## Task brief
Return verbatim the lines that run from the one holding "Instruction: Open the" to the end of the listing, both ends included, without the pictures.

## Data shown

________________________

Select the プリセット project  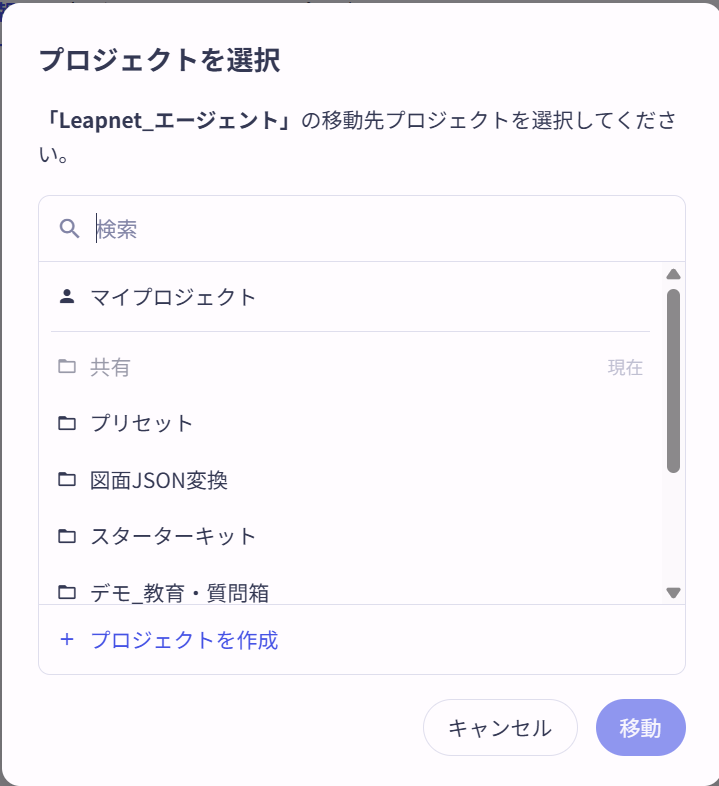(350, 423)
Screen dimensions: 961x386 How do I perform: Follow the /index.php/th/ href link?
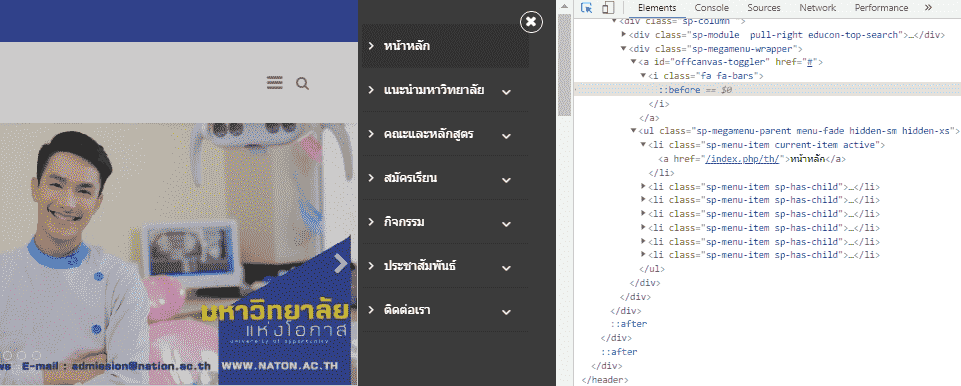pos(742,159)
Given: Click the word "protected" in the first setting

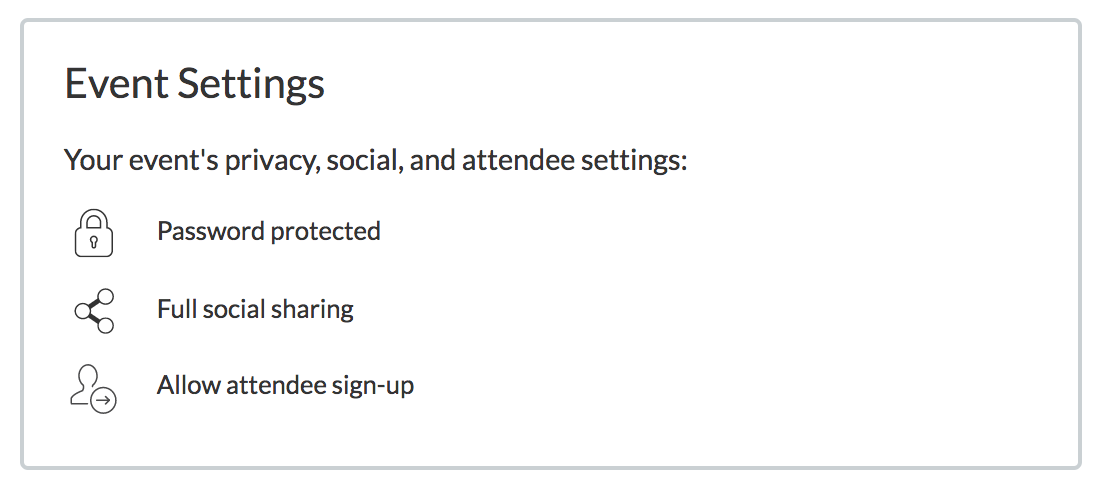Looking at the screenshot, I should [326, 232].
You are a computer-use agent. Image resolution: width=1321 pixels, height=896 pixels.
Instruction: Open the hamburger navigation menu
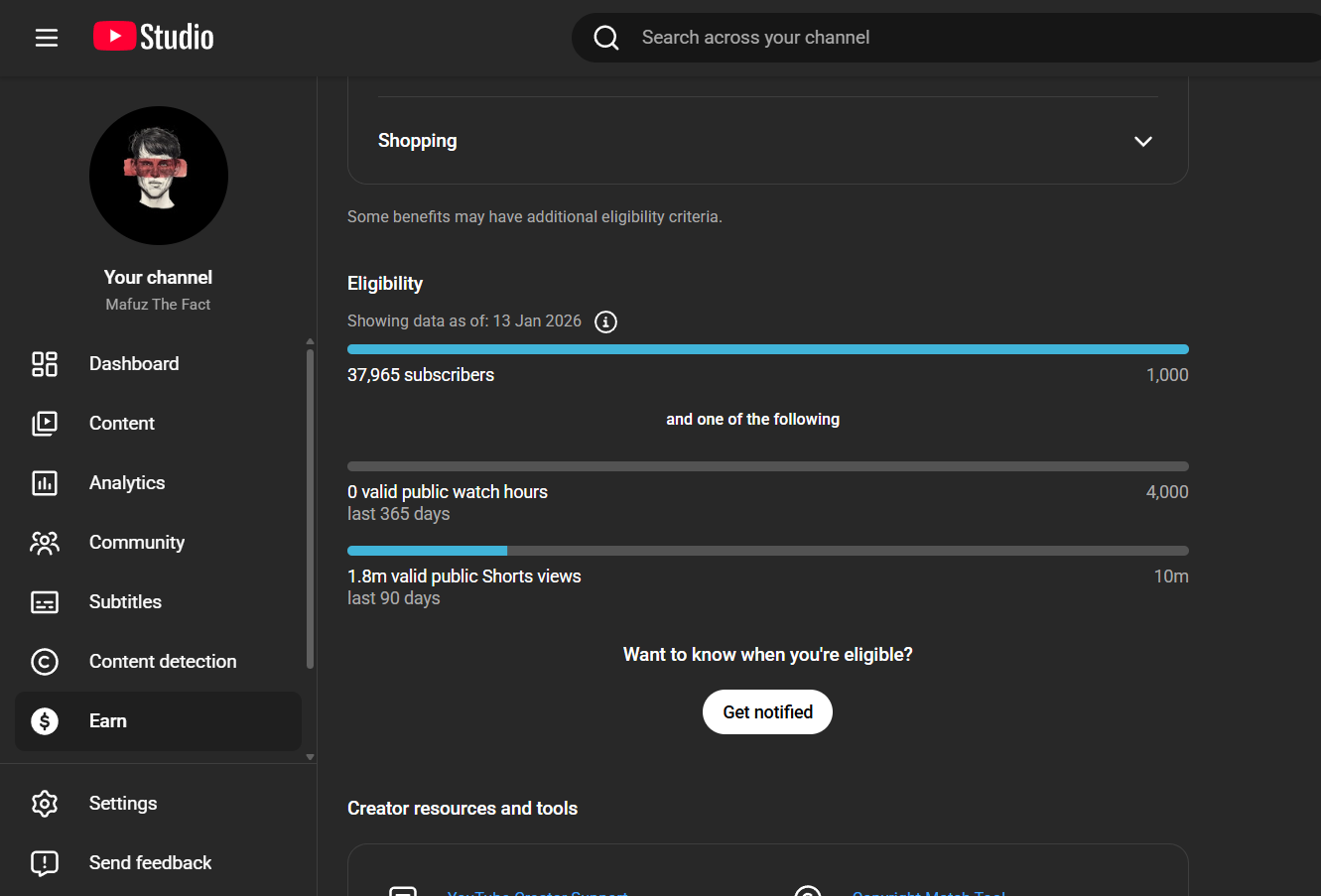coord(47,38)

________________________

## Result of this exercise
Instruction: Open the hamburger navigation menu
coord(47,38)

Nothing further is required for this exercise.